特撮をはじめとして世に出ているアニメ・漫画などを面白おかしく曲解し、ネタにしてゲラゲラ嘲笑うというファンの風上にも置けないような人たちです。


「学会」と名乗っていますが、正式な学会ではなく単なる私設団体であり、いってしまえば「曲学阿世(学を捻じ曲げて世に阿る)」を体現したようなとんでもない人たちでした。
特撮やアニメなどに関して有る事無い事ネタにしていて、中には特撮やアニメ・漫画のトンデモ現象を科学的に分析しているある方への誹謗中傷も平然と行っています。
そこの会長をしていた人が山本弘氏ですから、私はもう本当に彼のことがその頃から嫌いで嫌いで仕方ありません。
私が好きなスーパー戦隊シリーズのことについてすら、きちんとまともに作品を見ないで適当に書いているのではないかという論述が多かったのです。
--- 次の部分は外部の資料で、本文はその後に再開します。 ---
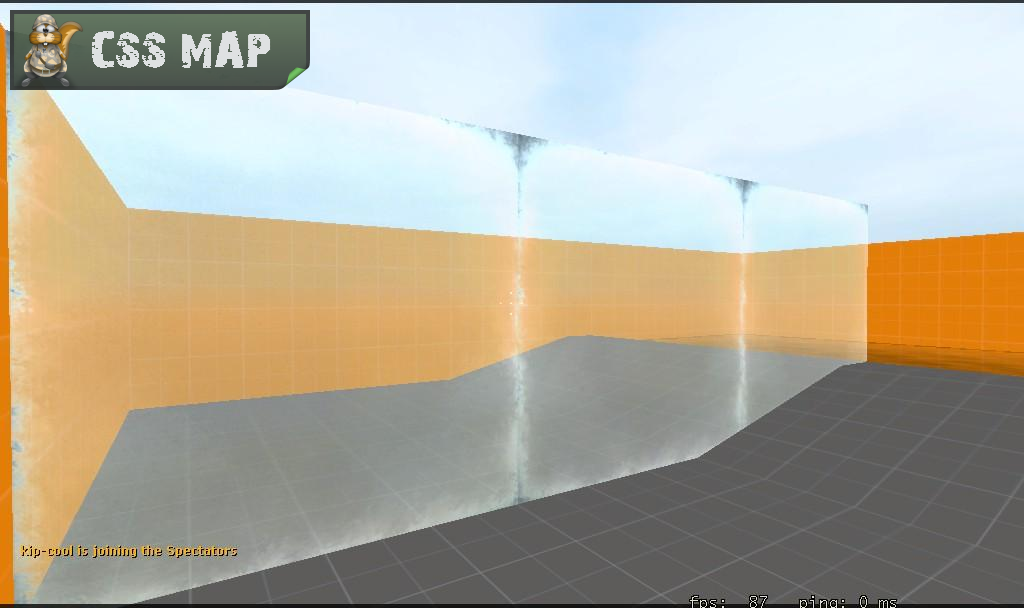Image resolution: width=1024 pixels, height=608 pixels.
Task: Click the ping 0 ms readout
Action: 847,601
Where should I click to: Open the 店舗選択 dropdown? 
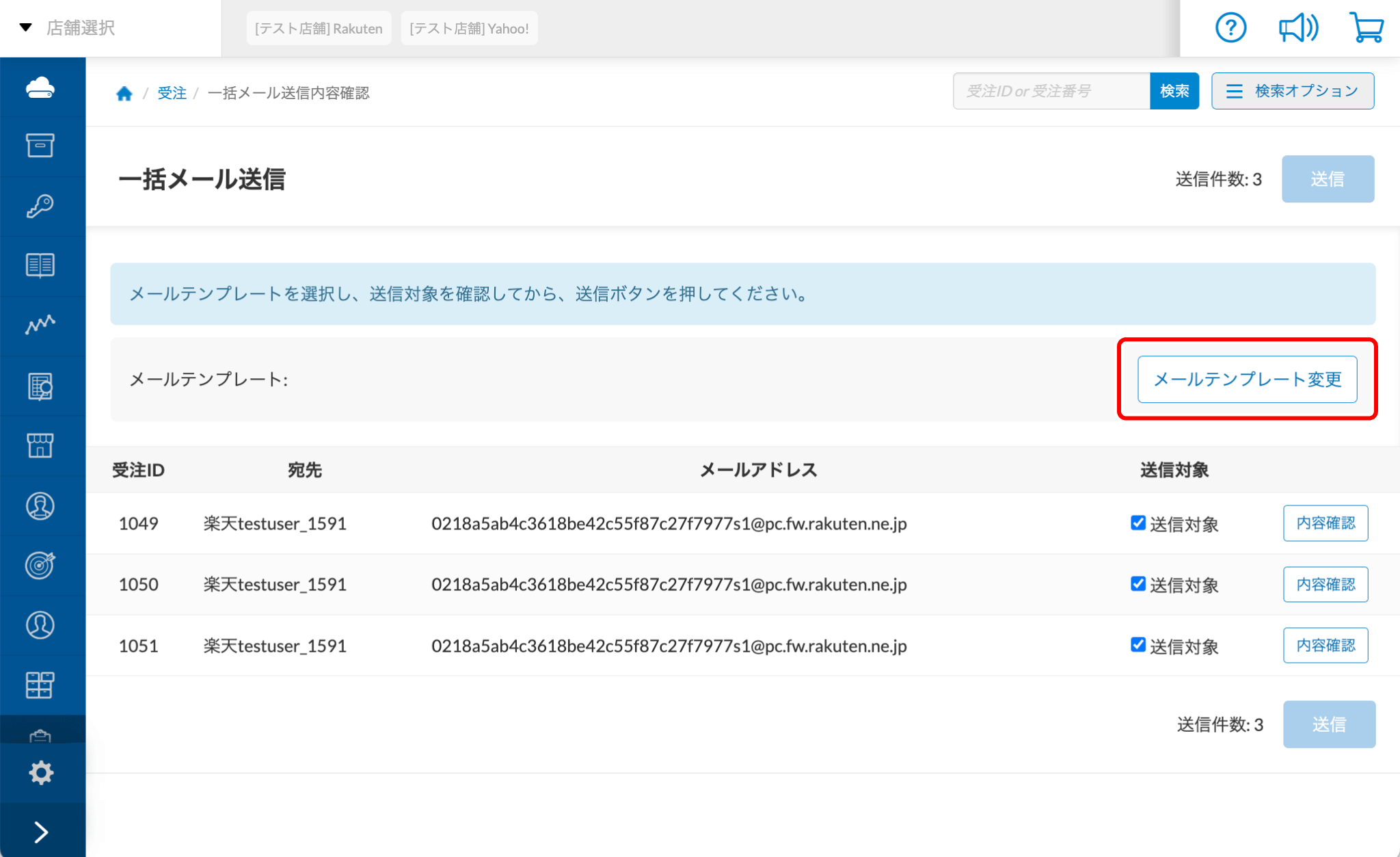[68, 28]

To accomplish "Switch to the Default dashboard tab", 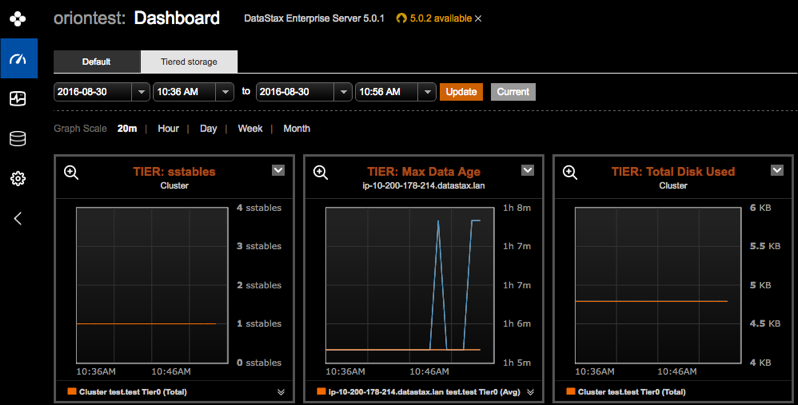I will point(96,62).
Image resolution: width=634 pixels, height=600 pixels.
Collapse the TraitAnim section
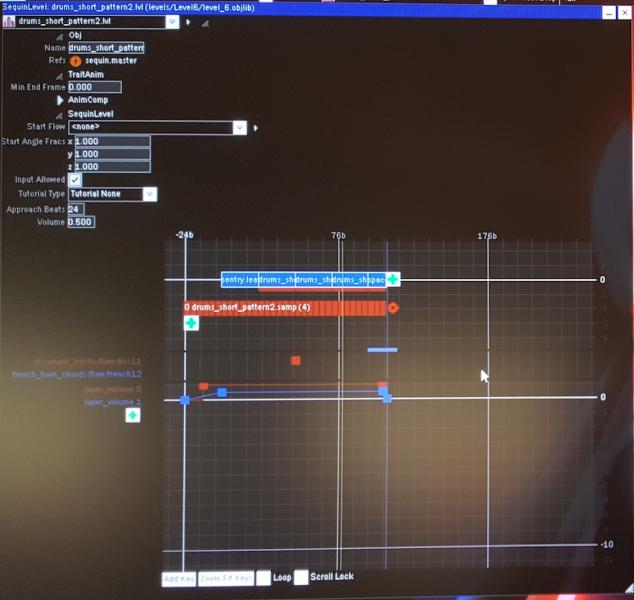tap(60, 75)
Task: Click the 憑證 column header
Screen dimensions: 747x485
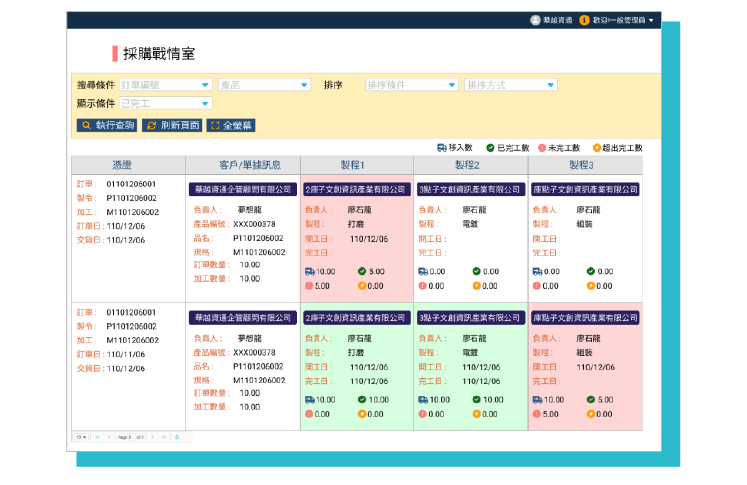Action: pos(127,165)
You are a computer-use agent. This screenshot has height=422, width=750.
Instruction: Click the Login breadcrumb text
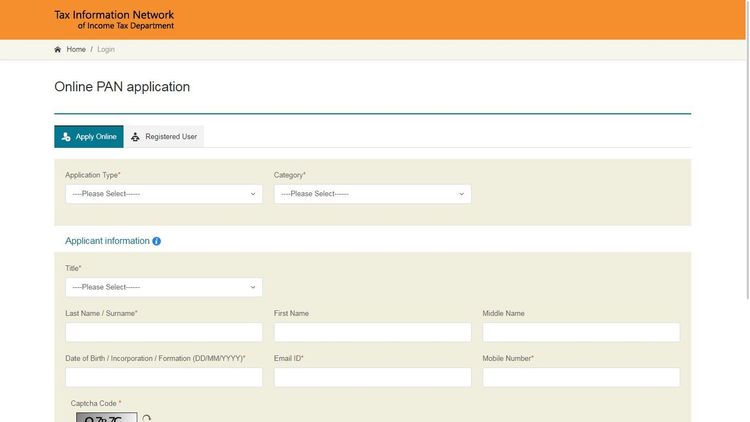coord(106,49)
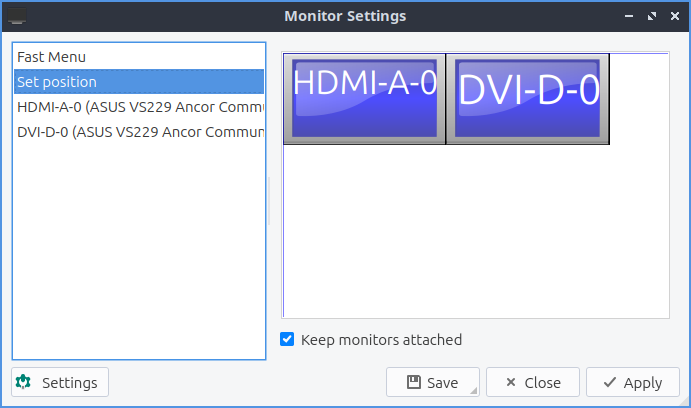The width and height of the screenshot is (691, 408).
Task: Click the HDMI-A-0 monitor rectangle
Action: [365, 99]
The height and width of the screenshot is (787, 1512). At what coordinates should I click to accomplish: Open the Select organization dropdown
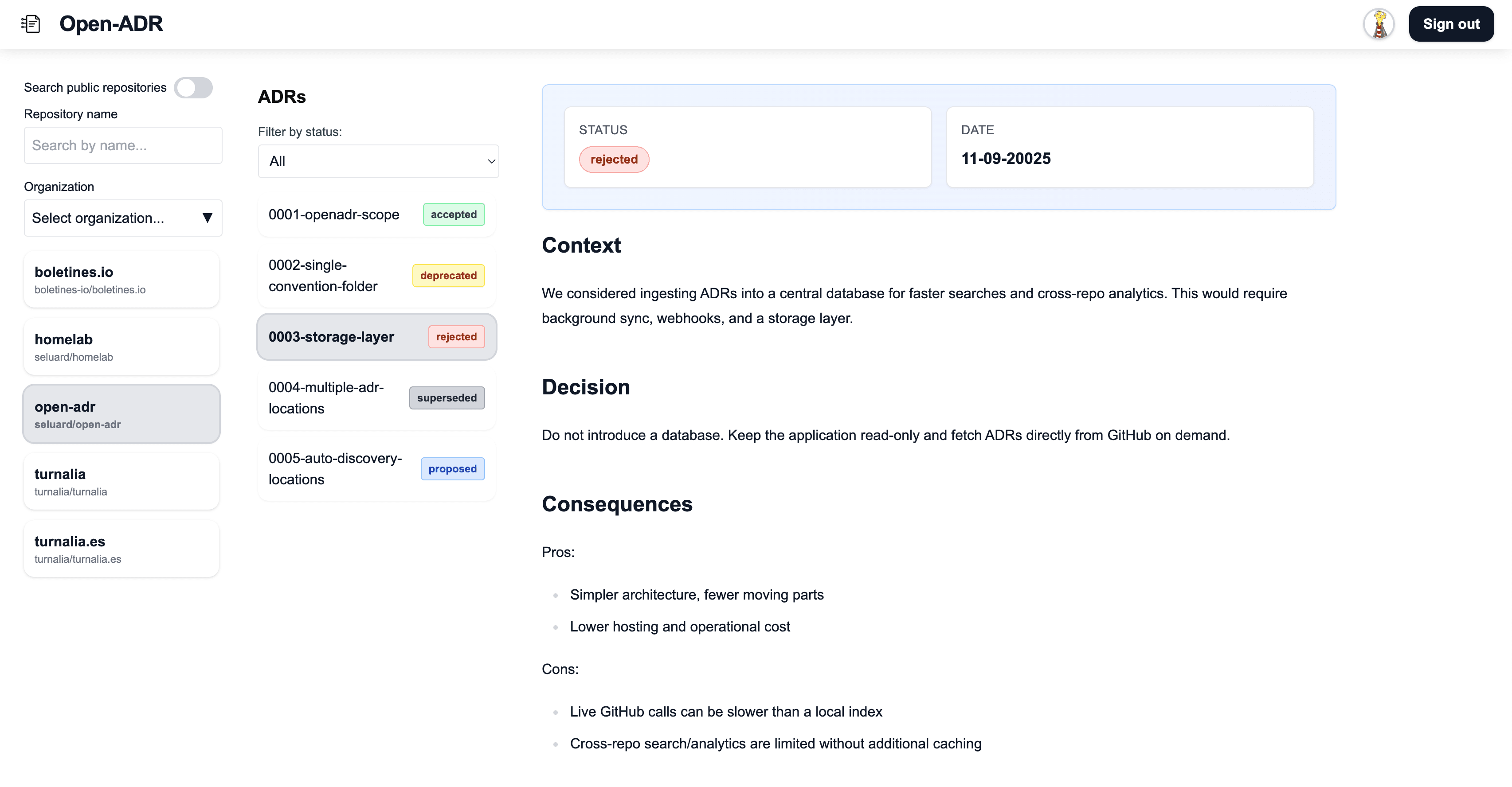click(123, 218)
(2)「山本弘のトワイライトTV」における「激走戦隊カーレンジャー」についての間違った記述


これはある特撮ファンの方も触れていらしたのですが(どこで見たか忘れた)、山本氏はこの本で「激走戦隊カーレンジャー」にて次のような記述をしていました。

 


「しかし、僕が驚いたのは、むしろゲストで書いている曽田博久と荒川稔久が、本家・浦沢以上にウラサワ的な脚本を書いていたことだ。」
「この番組の特徴はシュールなギャグ路線。それまでの戦隊ヒーローものの定石をおちょくるような、ふざけた設定とブッ飛びまくったストーリーがてんこ盛りなのだ。」


これらの記述を見たとき私は「はあ?」と開いた口が塞がらず、文章の前後を読んでいくと、どうやら曽田先生や荒川氏が浦沢先生以上のギャグ回を書くことについて言及しています。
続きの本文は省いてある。